UCR researchers from the department of chemical engineering have developed a new method to recover fresh water from high-salinity solutions using different processes from analytical electrochemistry. Analytical electrochemistry is the interaction between electricity and chemistry, namely the measurements of electrical quantities, such as current or charge and their relation to chemical parameters. UCR graduate student Alexander Dudchenko, who came up with the new method, was also the lead author on the research paper that was published in “Nature Nanotechnology.” He worked with three other undergraduate students, Chuxiao Chen, Alexis Cardenas and Julianne Rolf, in Assistant Professor David Jassby’s chemical engineering lab, the Water Technologies Group.  

Jassby elaborated more on the technical and analytical aspect of the research in an interview with the Highlander.

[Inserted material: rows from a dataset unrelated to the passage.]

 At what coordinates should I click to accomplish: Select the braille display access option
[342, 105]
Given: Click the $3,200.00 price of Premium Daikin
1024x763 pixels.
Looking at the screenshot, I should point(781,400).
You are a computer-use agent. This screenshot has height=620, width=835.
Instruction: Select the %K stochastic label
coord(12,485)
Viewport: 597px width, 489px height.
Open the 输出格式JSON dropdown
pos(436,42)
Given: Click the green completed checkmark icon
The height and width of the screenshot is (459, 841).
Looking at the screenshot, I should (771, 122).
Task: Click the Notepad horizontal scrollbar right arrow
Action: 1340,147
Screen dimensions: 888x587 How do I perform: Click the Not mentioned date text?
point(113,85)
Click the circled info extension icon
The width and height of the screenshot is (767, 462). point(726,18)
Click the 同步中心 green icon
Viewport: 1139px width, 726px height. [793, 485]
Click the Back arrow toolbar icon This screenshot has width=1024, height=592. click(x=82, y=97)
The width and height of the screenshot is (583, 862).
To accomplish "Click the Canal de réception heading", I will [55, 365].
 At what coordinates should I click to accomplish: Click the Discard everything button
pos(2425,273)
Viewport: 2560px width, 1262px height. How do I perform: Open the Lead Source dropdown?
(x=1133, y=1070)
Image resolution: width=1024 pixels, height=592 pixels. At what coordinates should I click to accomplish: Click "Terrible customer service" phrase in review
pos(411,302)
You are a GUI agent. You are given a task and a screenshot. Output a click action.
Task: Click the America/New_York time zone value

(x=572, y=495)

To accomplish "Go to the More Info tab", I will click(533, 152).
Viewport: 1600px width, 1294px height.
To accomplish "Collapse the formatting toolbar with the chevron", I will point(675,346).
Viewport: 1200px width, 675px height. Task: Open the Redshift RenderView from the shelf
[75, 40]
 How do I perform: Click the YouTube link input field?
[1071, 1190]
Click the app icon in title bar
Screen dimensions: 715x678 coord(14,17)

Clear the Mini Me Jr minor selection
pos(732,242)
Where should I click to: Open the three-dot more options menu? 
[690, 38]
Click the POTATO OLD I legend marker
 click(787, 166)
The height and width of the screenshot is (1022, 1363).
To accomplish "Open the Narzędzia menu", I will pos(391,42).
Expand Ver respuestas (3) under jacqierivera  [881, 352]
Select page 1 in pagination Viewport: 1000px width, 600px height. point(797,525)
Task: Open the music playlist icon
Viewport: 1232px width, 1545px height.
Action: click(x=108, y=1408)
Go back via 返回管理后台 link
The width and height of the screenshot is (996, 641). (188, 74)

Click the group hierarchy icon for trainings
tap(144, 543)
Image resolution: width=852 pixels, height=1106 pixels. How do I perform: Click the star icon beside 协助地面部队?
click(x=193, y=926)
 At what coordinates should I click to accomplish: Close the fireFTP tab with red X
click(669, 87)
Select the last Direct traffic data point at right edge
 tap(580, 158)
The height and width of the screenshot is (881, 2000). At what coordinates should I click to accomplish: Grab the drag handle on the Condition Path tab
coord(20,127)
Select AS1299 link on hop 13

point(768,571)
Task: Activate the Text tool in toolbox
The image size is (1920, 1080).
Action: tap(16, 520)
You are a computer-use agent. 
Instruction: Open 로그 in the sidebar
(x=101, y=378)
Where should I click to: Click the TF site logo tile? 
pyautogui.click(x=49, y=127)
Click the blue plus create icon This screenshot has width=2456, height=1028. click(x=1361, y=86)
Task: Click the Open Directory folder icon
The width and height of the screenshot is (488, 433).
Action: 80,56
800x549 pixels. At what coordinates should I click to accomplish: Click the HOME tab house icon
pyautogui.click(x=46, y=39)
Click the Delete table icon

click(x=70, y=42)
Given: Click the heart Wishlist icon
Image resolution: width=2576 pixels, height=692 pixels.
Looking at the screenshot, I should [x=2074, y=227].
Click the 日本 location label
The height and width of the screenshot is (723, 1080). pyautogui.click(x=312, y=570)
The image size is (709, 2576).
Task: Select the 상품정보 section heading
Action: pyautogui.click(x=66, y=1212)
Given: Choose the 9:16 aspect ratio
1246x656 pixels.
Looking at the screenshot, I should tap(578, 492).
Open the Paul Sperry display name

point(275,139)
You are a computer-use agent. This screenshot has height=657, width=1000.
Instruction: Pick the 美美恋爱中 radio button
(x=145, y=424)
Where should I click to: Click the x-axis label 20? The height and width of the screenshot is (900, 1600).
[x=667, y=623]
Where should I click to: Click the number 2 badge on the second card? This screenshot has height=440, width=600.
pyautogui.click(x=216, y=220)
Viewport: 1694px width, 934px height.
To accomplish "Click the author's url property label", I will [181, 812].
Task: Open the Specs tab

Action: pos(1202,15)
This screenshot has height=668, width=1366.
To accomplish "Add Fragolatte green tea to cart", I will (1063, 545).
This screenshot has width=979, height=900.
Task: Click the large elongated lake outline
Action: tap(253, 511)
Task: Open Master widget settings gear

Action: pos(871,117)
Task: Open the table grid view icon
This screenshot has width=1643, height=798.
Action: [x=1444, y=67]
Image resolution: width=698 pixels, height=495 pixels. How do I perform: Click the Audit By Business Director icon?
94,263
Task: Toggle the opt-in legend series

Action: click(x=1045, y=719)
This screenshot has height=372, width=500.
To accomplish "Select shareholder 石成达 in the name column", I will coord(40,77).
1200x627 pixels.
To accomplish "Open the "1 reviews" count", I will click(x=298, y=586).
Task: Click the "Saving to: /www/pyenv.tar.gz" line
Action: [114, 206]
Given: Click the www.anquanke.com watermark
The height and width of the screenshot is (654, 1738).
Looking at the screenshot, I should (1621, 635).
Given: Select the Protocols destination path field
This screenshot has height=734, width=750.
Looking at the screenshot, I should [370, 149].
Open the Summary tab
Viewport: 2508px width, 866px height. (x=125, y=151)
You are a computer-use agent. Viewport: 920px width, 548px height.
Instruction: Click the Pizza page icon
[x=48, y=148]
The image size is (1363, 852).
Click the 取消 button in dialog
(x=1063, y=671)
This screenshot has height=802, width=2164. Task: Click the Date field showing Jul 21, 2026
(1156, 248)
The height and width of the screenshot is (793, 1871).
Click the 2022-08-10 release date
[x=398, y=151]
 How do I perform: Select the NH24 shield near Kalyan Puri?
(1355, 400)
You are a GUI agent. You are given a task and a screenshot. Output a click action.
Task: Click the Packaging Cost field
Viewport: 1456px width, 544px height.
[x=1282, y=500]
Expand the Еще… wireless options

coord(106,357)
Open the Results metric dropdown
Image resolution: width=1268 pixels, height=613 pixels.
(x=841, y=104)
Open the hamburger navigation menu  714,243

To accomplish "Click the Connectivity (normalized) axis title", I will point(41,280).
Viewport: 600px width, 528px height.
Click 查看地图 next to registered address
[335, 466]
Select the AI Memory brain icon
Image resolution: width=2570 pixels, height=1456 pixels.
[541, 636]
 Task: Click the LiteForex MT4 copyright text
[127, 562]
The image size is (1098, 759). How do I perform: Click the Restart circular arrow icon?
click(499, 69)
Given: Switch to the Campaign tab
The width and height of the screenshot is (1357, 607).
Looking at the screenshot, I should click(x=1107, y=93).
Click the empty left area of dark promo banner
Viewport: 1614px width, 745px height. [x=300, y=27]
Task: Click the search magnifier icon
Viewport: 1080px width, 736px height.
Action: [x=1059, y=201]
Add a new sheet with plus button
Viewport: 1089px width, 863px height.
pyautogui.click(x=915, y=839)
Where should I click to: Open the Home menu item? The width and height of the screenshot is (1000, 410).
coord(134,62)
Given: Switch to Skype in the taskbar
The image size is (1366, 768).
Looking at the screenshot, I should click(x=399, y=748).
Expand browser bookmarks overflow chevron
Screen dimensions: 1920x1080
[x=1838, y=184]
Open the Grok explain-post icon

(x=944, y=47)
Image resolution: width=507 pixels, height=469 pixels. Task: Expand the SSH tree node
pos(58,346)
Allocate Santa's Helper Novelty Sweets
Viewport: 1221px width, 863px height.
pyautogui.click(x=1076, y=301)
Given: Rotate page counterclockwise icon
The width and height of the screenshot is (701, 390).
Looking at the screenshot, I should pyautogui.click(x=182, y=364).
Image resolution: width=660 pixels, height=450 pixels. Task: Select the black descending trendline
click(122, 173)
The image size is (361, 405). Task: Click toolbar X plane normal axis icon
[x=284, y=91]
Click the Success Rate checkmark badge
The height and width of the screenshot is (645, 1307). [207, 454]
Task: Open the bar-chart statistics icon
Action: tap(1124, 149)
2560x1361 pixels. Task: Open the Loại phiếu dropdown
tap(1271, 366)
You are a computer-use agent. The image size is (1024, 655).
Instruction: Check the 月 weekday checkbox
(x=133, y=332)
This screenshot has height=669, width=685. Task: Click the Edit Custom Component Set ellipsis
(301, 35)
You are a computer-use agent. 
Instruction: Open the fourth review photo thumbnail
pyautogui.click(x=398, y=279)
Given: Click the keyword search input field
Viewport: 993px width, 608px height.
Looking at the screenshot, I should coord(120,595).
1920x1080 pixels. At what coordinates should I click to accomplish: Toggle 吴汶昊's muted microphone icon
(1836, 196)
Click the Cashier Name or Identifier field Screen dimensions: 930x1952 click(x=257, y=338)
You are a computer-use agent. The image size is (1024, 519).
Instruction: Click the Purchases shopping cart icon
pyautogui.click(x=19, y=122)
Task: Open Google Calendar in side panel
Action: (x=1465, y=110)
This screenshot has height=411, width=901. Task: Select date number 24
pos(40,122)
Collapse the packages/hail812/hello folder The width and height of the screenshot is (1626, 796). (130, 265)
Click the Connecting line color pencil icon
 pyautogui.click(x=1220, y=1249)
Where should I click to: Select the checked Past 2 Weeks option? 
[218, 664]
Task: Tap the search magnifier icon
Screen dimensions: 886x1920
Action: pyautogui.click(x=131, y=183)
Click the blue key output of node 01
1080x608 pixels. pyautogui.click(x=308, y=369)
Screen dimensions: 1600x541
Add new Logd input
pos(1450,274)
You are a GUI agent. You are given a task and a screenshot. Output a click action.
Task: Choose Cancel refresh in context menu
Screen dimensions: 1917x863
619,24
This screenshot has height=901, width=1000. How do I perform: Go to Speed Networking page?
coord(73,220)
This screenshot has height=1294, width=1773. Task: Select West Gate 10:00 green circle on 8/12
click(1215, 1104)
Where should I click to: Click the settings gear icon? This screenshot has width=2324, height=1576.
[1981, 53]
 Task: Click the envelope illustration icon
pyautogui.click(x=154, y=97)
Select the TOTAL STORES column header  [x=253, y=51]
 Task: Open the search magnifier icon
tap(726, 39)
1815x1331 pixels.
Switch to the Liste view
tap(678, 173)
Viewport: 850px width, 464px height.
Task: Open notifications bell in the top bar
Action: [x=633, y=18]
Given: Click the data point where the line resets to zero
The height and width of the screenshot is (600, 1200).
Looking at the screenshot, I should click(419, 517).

Brine water is a highly concentrated solution of sodium chloride, much higher than seawater and therefore has to be treated differently from other desalination methods currently used. Seawater is currently treated with the common process of reverse osmosis and brine water is the waste product generated from this process that isolates fresh water from sodium chloride. “However, you can’t really use reverse osmosis for high salinity brines,” explained Jassby, “you have to use thermal methods, meaning you have to heat up the water and essentially distill it, boil it off.”

Most brine waste management utilizes membrane distillation because high-salinity water requires the use of a thermally driven treatment process. “You have a membrane and you heat up your feed or brine. Then you flow it through your membrane module and you collect your water vapor on the other side,” said Jassby when asked to explain membrane distillation. The disadvantage of this process is that it requires the entire feed stream to be heated up, resulting in a high energy intensive proposition required by the high heat necessary to boil brine solutions for the separation of water from sodium chloride. This elevated level of energy corrodes the membrane module and requires high expenses to maintain such energy levels as well as to replace the corroded metal.

Dudchenko was able to identify a way to avoid such a complex process and provide a cost-effective method that “heats up the membrane instead of the entire feed stream. So then, water vapor will form right at that water-vapor interface and the vapor will move across the hydrophobic membrane and you collect it on the other side,” said Jassby.

Jassby clarified that Dudchenko demonstrated this efficiency of his module by “controlling the corrosion of carbon nanotubes under high temperatures.” The professor’s lab specializes in making carbon nanotube polymer composites that are porous and good conductors, which is what Dudchenko used as resistive heaters. Resistive heaters are used to heat up the medium inside the module but the excessive heat they provide, while necessary to reach the boiling point of brine solutions, corrodes the carbon nanotubes or any other material. By using the porous polymer composites instead of standard resistive heaters, Dudchenko was able to better handle the high voltages applied in distillation.

Dudchenko was thus able to prevent the oxidation of carbon nanotubes in ionized water or high-salinity brines, illustrating that porous carbon nanotube polymer composites can be used as self-heating membranes to heat brine solutions and achieve 100 percent fresh water recovery in a single pass.

The current methods of membrane distillation only allow 10 percent of the freshwater to be removed from brine water in a single pass at optimal conditions; effectively extracting the water requires conducting this process over and over again to obtain freshwater. Jassby emphasized that Dudchenko’s method replaced typical heat exchangers that erode in the high temperatures required to desalinate brine water with his self-heating membrane and reduce the heat needed in the process while still recovering 100 percent fresh water.

This research project received funding through grants from the Office of Naval Research, the Department of Energy, the National Science Foundation and the Petroleum Research Fund.